Sixth Circuit Rejects Class Claims Against LexisNexis
In a case brought by a lawyer who objected to LexisNexis's billing practices, the U.S. Court of Appeals for the Sixth Circuit ruled Tuesday that the lawyer can't attempt to bring a class arbitration, even if the governing arbitration contract is unfair. The court relied primarily on the Supreme Court's June ruling in American Express v. Italian Colors Restaurant, in which the court upheld a ban on class arbitrations that arguably precluded plaintiffs from bringing individual claims.

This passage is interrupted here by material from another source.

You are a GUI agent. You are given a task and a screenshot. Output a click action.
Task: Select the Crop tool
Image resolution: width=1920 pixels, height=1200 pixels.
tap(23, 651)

The Sixth Circuit case was brought by Craig Crockett, a lawyer in Forth Worth, who complained that LexisNexis should have alerted him when he was about to incur additional fees by using a database outside his plan. He brought an arbitration action in 2010 seeking damages of more than $500 million on behalf of a class. Individually his damages were less than $5,000. The user contract, which required the arbitration of customer disputes, did not address whether class arbitrations were allowed.
Reed Elsevier, which owns LexisNexis, sued Crocket in federal court in Dayton, seeking a declaration that the customer agreement didn't permit class arbitration. The district court granted the company summary judgment.

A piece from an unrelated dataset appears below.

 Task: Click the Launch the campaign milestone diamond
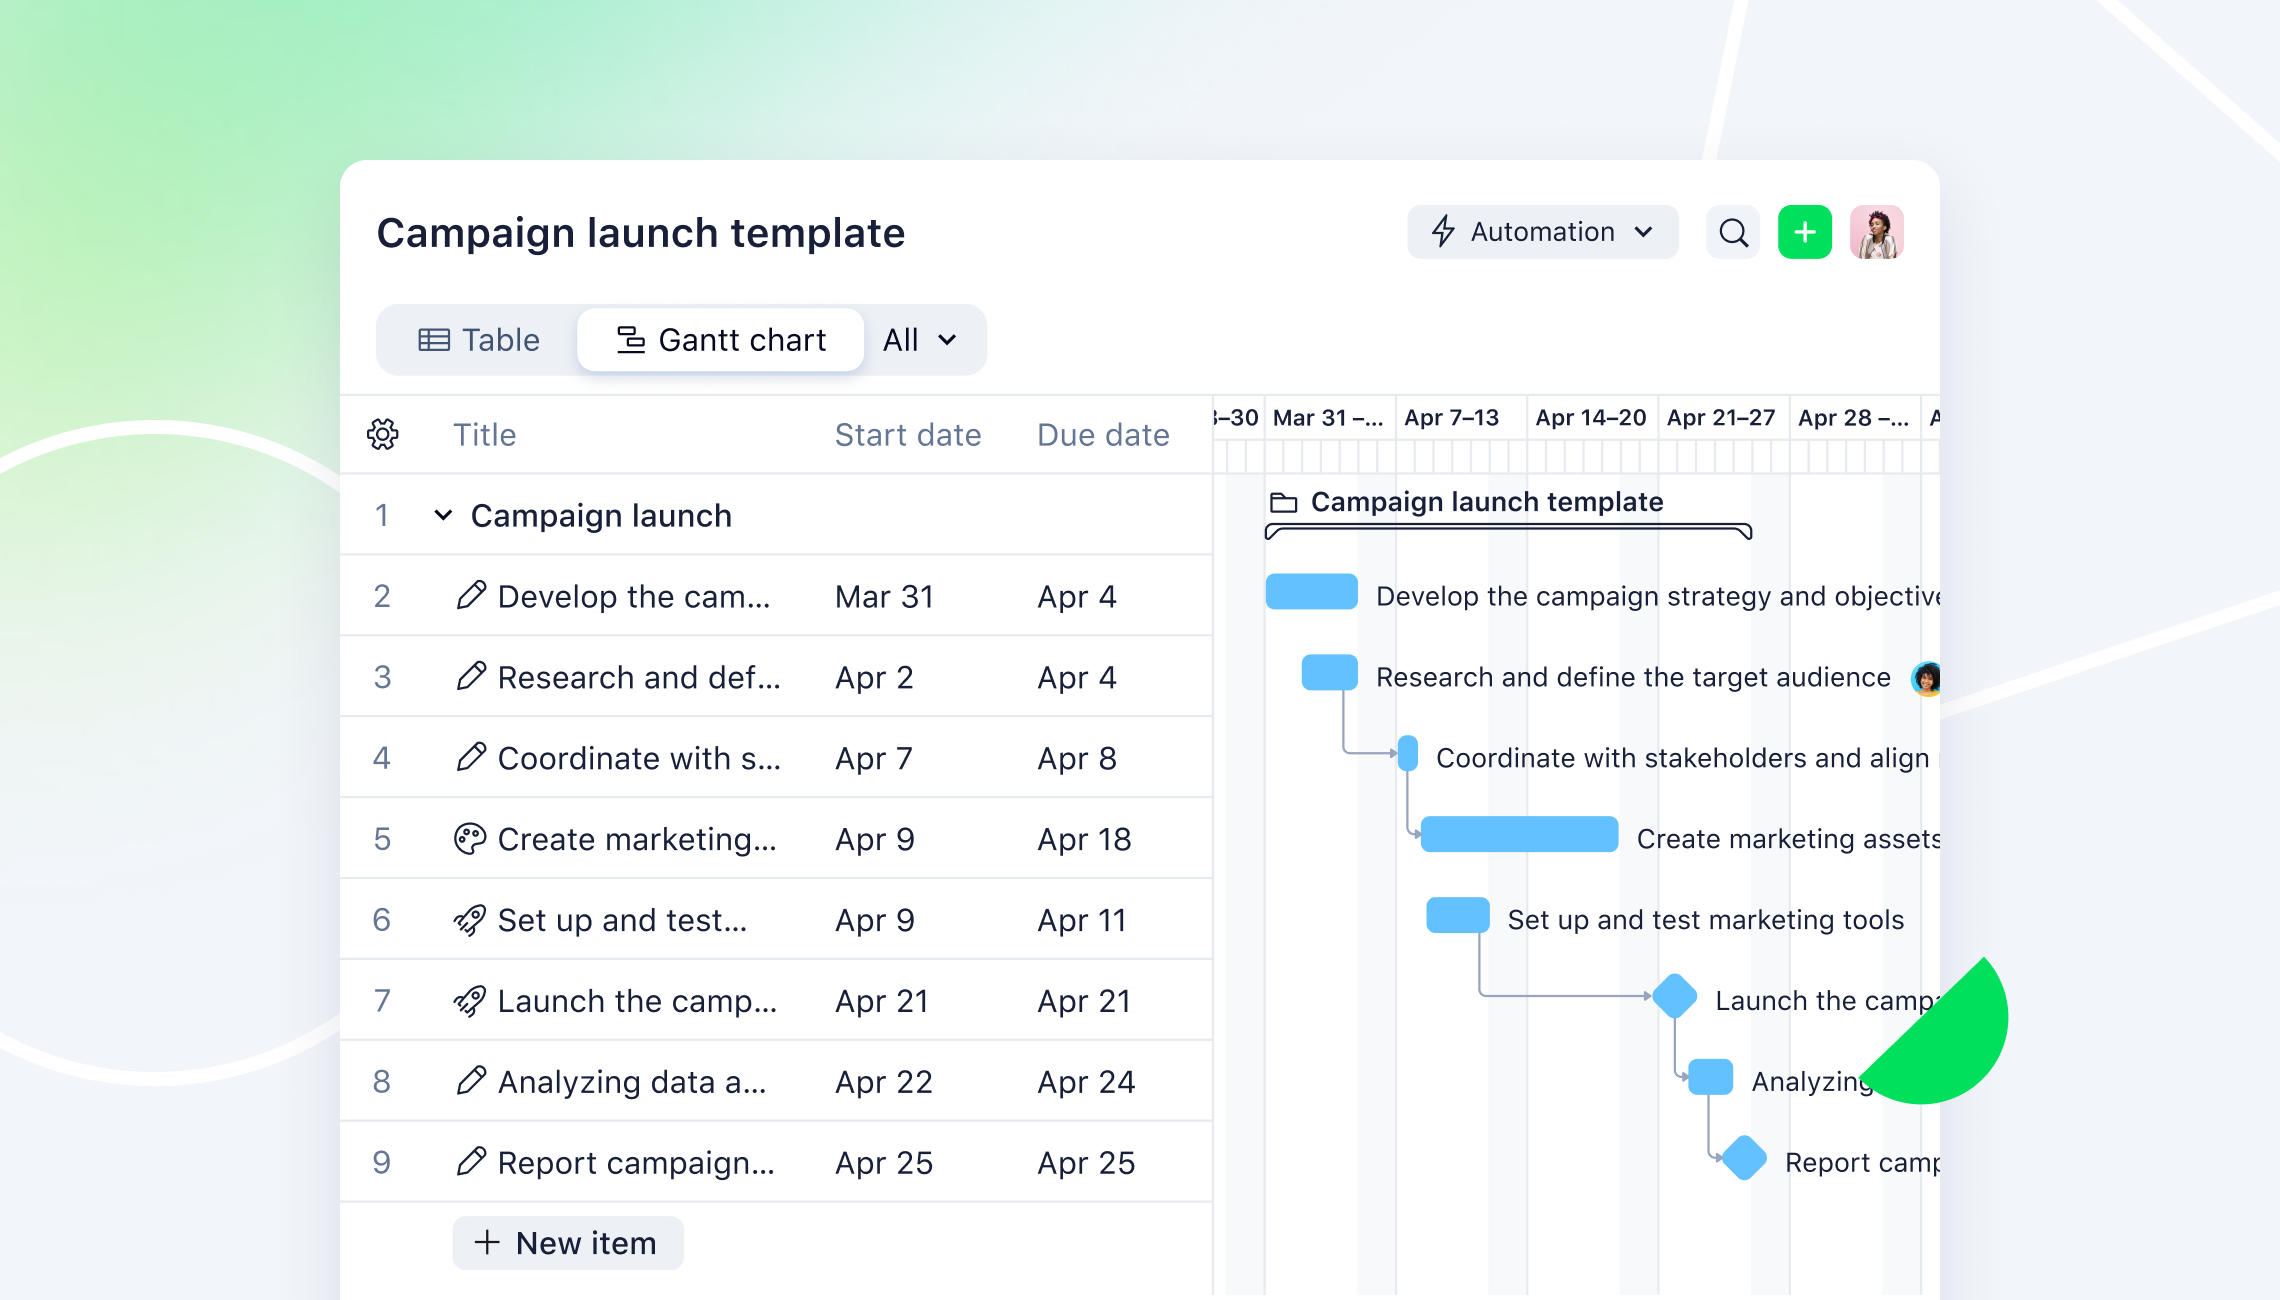click(1675, 996)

Sixth Circuit Judge Raymond Kethledge, writing for a unanimous panel, agreed with Crockett that the arbitration agreement between LexisNexis and its customers is a one-sided contract of adhesion. "The clause favors LexisNexis at every turn, and as a practical matter makes it economically unfeasible for Crockett or any other customer to assert … individual claims," the judge wrote. The court noted that the contract required that all arbitrations take place in Dayton, and that the customer pay his own legal fees even if he wins.
Nonetheless, the court ruled that under the Supreme Court's recent ruling in Italian Colors, it could not allow a class arbitration. That case also involved a one-sided contract that favored American Express, the court noted. The court also rejected Crockett's argument that the arbitrator, not the judge, should decide if class claims are allowed.

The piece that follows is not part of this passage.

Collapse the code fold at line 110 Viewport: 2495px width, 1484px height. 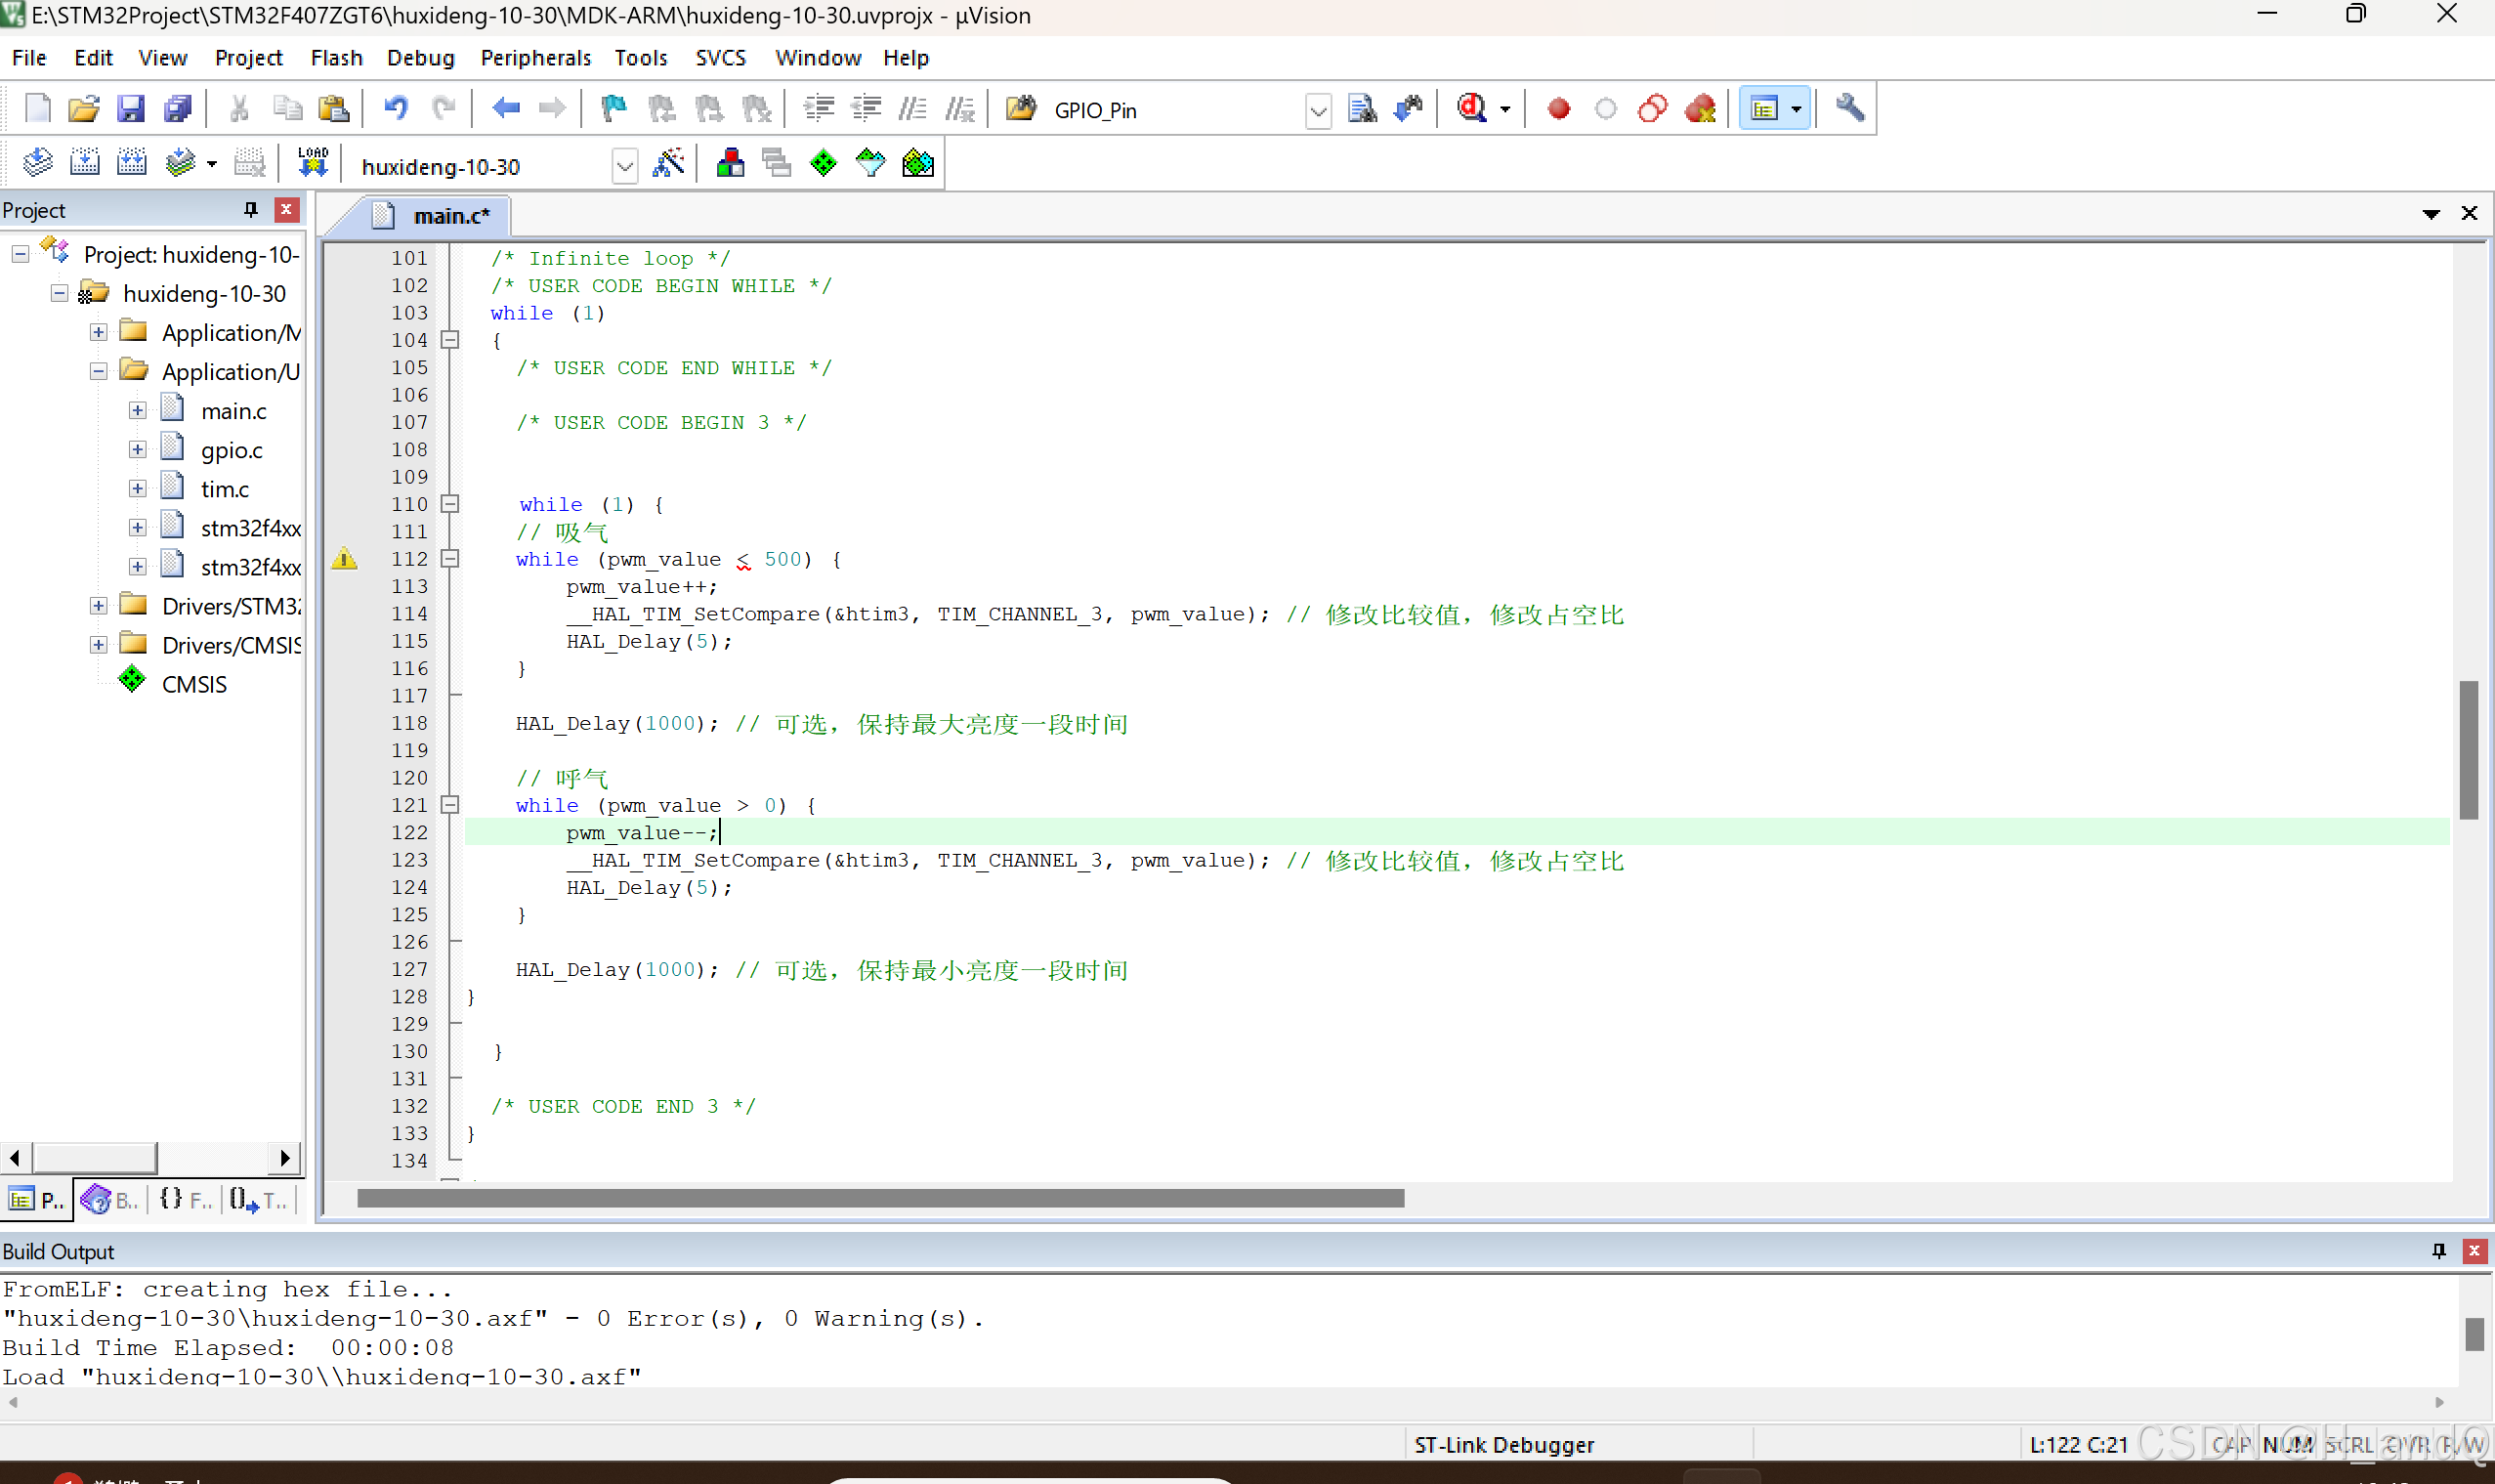(x=450, y=505)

The court suggested that market forces might provide a solution for plaintiffs. It noted that Westlaw's user agreement doesn't have an arbitration clause.
Charles Faruki of Dayton's Faruki, Ireland & Cox represented Reed Elsevier. "The Sixth Circuit got it right," he told the Litigation Daily. "What the Sixth Circuit did is apply the teachings of the U.S. Supreme Court." Asked about the terms of the arbitration agreement, Faruki noted that LexisNexis usually resolves its billing disputes without litigation. "LexisNexis has a long history of readily crediting customer accounts when there is a dispute," he said. He added that in this case, the company had already given a credit for the amount contested by Crockett.
Crockett's lawyer, Blair Fenterstock of Fenterstock & Partners in New York, said he was disappointed in the ruling. "Decisions like this deprive small businesses of due process," he said.